§ **WHAT TO PRODUCE**: Your answer must consist of the records below, reproduced exactly, with every picture removed.

§ **SUPPLIED RECORDS**:
▶

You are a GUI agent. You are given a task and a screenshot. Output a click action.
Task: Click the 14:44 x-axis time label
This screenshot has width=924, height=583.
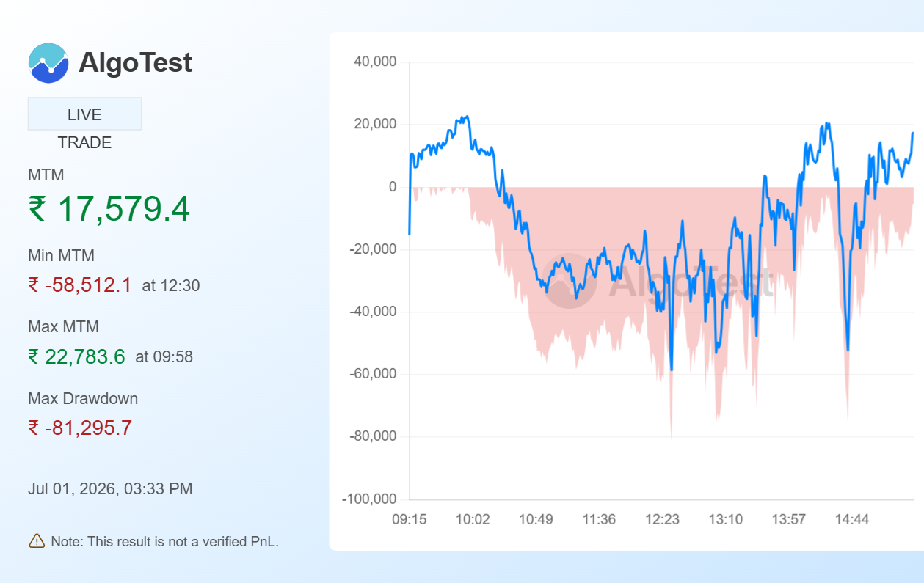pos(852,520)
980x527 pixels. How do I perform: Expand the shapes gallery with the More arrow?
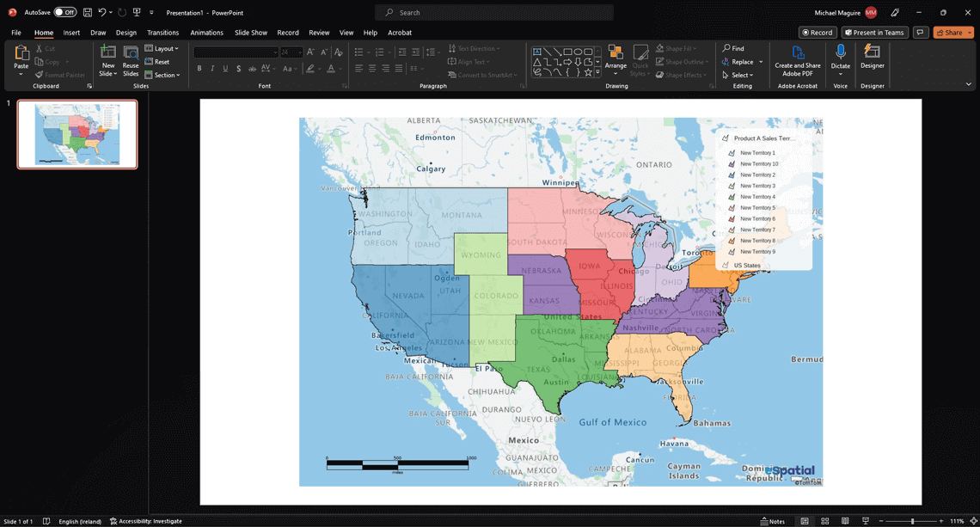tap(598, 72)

◀

§ **SOLUTION TO THIS EXERCISE**:
You are a GUI agent. You are given a task and a screenshot. Output a click action.
Task: Click the 14:44 x-axis time label
This screenshot has width=924, height=583.
pos(852,520)
980x527 pixels. How do I perform: Expand the shapes gallery with the More arrow?
tap(598, 72)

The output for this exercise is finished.